What to do:
Arrange the lines of the entries below as a numbered list, beginning with the line that contains "Given: Select Extra large icons layout" and running through the line that contains "tap(383, 721)", with any blank lines left out.

Data provided:
--*--
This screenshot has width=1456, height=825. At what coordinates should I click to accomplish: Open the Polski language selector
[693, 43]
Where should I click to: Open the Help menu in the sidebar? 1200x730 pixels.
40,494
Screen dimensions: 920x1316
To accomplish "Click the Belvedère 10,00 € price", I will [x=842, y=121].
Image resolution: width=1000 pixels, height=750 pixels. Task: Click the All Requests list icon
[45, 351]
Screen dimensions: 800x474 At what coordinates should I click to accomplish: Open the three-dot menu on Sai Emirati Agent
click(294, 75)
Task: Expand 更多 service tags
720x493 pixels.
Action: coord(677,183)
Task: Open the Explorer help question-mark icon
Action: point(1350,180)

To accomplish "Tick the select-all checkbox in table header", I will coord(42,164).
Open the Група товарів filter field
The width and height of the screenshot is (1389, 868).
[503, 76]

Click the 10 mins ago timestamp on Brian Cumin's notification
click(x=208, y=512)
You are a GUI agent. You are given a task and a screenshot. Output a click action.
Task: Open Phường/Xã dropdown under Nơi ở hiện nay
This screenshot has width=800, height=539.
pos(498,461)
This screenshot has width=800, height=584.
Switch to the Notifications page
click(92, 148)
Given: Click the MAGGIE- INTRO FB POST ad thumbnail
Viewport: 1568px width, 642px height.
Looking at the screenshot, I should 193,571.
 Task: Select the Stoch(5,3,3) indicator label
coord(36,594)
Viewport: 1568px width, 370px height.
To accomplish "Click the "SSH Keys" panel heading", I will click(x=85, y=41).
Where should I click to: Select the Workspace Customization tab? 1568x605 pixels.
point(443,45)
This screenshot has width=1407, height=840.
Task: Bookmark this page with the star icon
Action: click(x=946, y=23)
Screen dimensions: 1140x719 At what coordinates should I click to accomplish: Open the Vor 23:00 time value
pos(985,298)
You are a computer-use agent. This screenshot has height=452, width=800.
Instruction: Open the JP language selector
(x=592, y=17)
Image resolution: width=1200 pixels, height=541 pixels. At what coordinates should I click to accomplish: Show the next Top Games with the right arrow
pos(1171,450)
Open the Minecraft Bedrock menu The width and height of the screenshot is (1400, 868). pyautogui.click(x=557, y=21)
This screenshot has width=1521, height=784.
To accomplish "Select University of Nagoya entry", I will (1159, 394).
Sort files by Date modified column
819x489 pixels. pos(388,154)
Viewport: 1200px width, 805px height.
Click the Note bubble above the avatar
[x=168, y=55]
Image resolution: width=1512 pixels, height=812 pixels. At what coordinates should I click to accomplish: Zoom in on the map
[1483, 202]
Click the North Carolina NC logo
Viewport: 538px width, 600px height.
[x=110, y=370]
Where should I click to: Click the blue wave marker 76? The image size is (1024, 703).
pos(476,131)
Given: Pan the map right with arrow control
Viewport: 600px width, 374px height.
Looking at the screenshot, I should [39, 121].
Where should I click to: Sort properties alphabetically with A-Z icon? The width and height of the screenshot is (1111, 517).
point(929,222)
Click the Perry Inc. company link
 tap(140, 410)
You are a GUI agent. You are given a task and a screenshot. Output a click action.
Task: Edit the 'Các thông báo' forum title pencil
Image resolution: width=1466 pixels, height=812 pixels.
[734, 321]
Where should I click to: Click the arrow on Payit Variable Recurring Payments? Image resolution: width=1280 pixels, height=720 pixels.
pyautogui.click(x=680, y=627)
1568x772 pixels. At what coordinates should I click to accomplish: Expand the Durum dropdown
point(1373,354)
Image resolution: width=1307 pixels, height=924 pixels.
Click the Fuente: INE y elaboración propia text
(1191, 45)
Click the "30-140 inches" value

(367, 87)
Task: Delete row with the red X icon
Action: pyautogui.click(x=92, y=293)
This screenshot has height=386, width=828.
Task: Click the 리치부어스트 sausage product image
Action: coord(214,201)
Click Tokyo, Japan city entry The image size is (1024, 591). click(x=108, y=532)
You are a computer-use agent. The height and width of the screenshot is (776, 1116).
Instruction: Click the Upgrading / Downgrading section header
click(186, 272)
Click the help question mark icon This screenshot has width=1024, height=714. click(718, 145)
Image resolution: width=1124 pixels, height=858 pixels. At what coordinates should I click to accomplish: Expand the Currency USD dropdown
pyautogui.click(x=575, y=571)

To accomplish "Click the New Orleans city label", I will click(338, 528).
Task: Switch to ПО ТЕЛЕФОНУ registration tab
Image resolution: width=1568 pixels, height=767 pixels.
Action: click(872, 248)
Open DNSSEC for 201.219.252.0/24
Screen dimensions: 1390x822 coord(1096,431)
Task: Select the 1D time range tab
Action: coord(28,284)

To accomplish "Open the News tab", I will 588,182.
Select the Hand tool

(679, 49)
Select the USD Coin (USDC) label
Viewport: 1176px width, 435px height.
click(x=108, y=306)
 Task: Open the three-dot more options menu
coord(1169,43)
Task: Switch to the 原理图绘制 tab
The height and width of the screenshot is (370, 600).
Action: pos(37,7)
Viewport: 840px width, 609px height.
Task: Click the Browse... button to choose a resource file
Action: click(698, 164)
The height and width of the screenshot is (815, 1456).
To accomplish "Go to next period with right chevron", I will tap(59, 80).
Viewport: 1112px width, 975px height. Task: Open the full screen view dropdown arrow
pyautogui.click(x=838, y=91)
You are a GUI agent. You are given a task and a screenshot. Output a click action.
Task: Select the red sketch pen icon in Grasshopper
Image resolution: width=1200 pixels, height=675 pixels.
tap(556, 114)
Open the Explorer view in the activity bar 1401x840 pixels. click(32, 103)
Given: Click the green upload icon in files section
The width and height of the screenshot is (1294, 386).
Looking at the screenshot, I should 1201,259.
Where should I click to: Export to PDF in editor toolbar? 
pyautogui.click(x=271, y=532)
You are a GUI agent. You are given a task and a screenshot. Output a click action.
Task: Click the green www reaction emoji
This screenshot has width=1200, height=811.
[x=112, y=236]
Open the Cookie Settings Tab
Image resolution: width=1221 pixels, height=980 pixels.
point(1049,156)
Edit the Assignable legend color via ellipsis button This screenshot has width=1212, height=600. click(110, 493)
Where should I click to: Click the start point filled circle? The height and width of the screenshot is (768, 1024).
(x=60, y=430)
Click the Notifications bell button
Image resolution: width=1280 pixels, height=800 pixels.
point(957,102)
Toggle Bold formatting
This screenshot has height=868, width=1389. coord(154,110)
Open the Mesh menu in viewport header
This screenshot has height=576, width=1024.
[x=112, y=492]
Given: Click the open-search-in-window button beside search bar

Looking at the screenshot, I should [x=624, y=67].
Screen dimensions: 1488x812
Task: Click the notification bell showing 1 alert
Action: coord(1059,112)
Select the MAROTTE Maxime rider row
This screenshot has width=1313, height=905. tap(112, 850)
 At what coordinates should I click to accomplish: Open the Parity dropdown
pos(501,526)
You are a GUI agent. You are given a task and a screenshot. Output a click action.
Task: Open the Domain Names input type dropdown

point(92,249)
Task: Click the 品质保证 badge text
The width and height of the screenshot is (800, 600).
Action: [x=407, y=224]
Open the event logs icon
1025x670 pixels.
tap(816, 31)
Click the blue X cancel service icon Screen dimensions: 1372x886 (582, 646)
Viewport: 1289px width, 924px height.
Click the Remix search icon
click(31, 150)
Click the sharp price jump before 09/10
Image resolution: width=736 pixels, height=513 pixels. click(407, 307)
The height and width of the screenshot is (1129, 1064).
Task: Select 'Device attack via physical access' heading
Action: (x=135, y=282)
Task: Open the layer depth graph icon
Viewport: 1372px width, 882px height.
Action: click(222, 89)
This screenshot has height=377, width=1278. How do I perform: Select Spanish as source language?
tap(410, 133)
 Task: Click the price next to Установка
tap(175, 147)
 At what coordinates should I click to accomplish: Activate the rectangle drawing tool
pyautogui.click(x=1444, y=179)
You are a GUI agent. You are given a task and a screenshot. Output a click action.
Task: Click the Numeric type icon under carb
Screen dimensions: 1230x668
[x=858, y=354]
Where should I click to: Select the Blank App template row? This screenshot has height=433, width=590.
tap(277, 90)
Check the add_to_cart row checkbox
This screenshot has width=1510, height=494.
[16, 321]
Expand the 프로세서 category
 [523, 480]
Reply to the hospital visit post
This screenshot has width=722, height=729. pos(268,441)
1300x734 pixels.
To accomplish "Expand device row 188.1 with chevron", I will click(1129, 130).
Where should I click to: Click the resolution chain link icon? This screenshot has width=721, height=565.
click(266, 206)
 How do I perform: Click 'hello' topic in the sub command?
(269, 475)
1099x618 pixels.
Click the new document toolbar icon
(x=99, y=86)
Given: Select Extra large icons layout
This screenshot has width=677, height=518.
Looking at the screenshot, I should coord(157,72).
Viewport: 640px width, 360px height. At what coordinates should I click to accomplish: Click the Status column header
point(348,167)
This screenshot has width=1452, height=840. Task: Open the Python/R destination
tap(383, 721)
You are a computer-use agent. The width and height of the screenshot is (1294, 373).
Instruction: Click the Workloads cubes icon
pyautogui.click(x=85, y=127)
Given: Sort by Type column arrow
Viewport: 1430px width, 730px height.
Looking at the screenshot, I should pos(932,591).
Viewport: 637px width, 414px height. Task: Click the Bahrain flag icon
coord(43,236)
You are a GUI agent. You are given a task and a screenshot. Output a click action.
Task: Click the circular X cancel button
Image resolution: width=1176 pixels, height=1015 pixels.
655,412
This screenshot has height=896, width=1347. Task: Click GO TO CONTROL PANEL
--*--
Finished answer:
1. Given: Select Extra large icons layout
2. This screenshot has width=677, height=518.
3. Looking at the screenshot, I should coord(157,72).
4. Viewport: 640px width, 360px height. At what coordinates should I click to accomplish: Click the Status column header
5. point(348,167)
6. This screenshot has width=1452, height=840. Task: Open the Python/R destination
7. tap(383, 721)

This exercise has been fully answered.